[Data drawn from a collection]
╔══

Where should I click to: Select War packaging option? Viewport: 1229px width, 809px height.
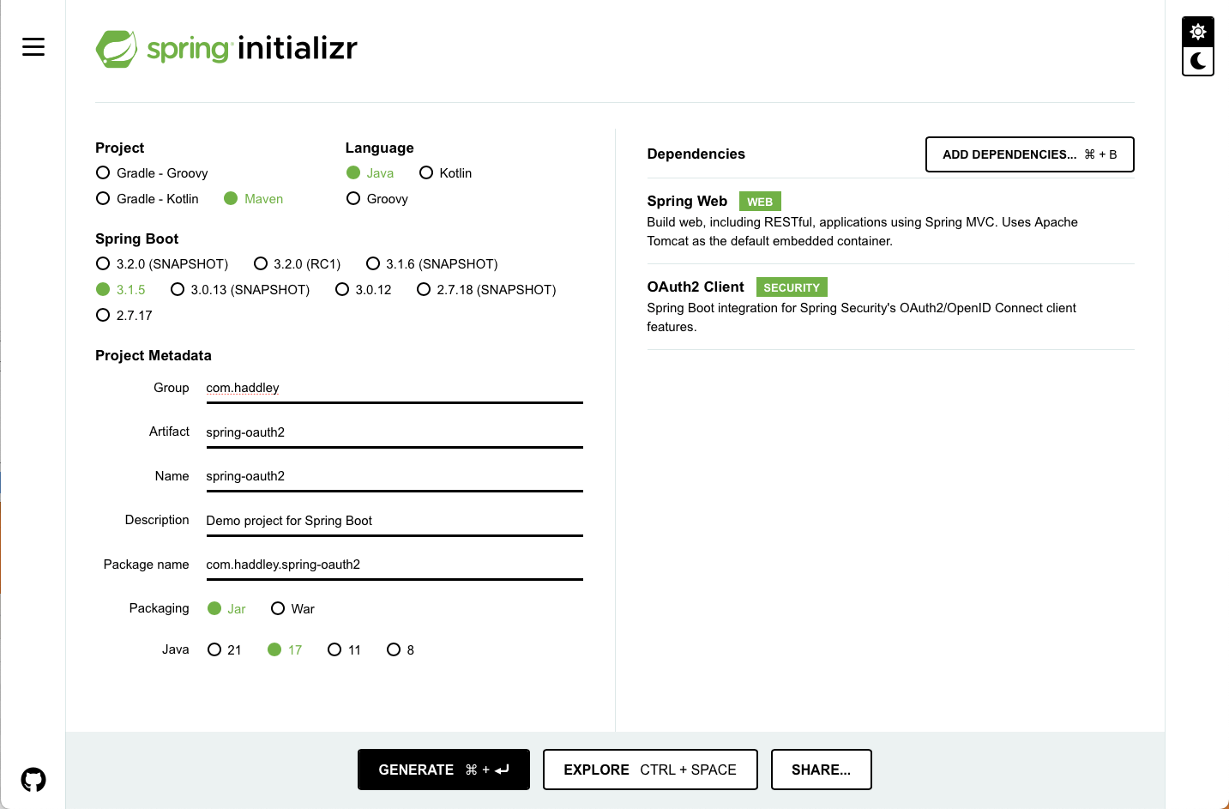click(x=278, y=609)
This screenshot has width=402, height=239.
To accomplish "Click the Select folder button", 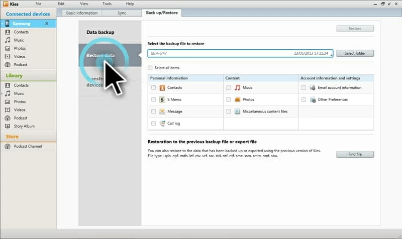I will coord(355,53).
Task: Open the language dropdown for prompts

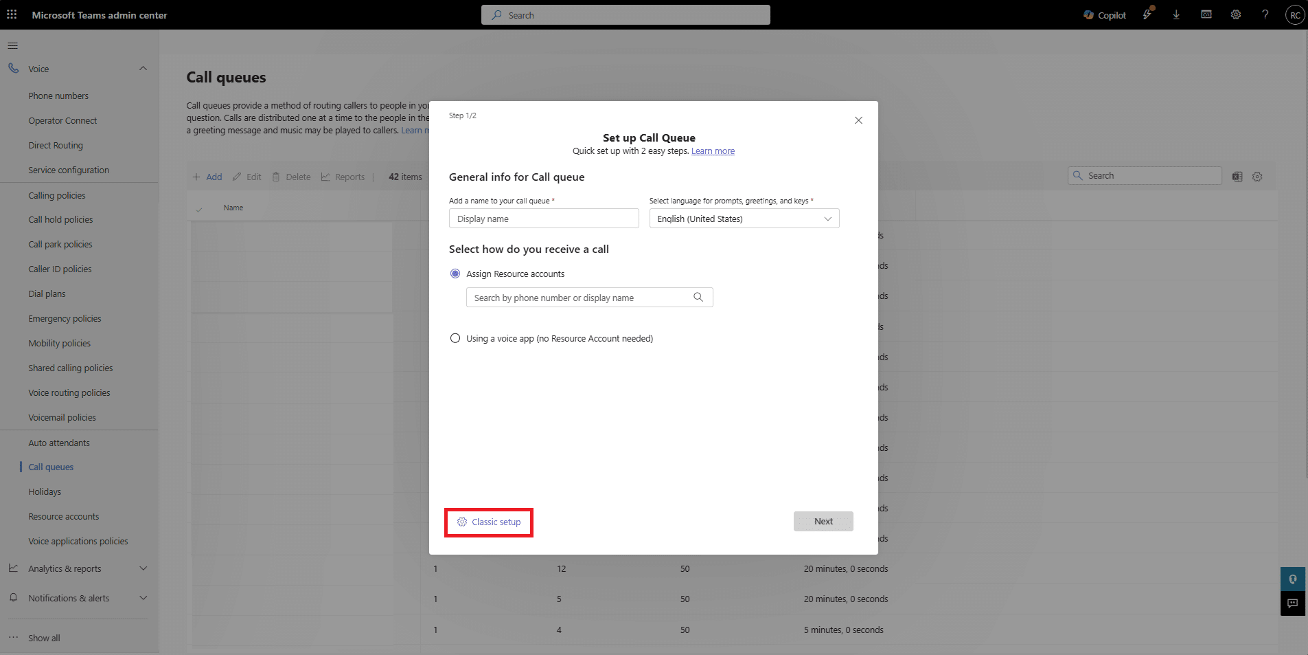Action: click(x=744, y=219)
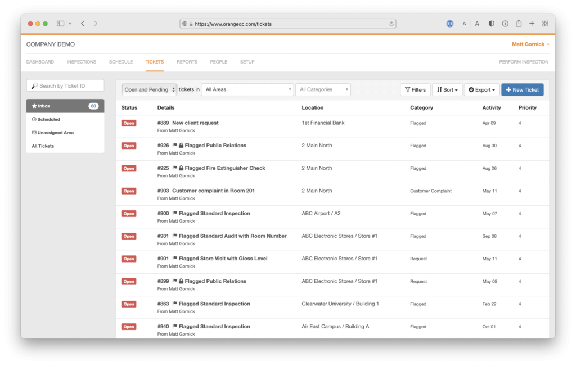Create a ticket with New Ticket button
This screenshot has width=576, height=366.
click(x=522, y=89)
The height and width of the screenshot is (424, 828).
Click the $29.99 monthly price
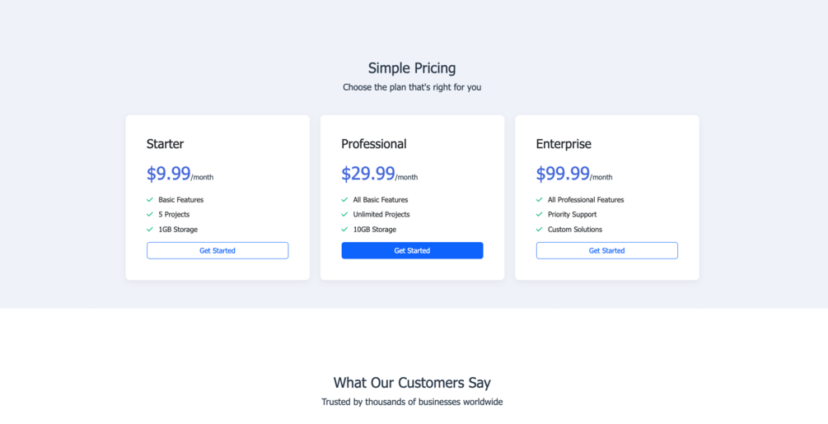368,174
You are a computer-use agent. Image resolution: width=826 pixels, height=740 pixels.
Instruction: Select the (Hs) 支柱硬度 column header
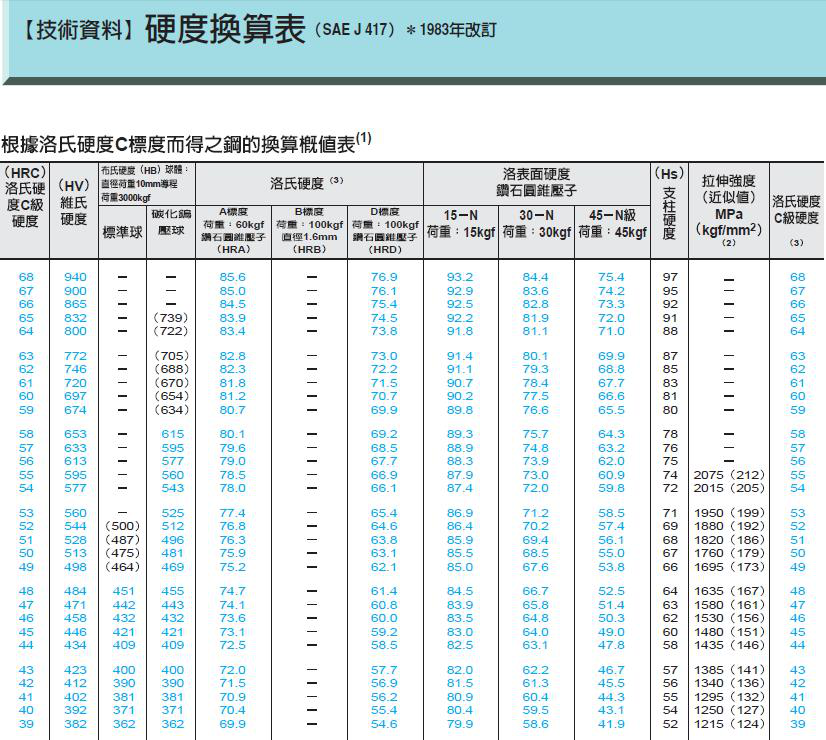tap(669, 203)
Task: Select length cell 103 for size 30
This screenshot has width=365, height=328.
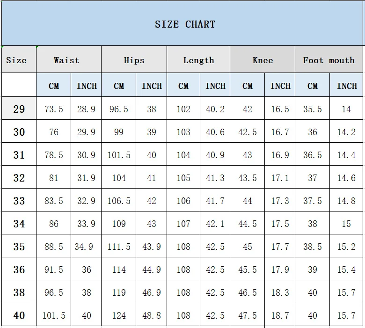Action: coord(183,132)
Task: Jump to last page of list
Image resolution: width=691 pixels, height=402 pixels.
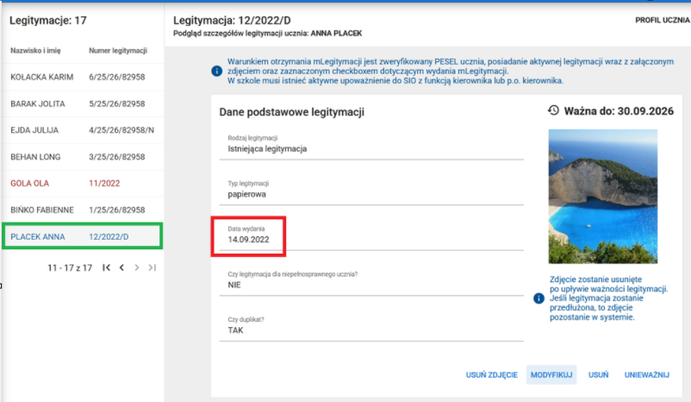Action: [x=153, y=268]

╚══

# [Work to complete]
Relabel the records starting with the line with "Task: Select length cell 103 for size 30" and going on through the end of the records, changing "Task" to "Instruction" and keeping everything else the same. Give only those lines, and leave the pictures out.

# [Complete answer]
Instruction: Select length cell 103 for size 30
This screenshot has width=365, height=328.
Action: coord(183,132)
Instruction: Jump to last page of list
Image resolution: width=691 pixels, height=402 pixels.
Action: [x=153, y=268]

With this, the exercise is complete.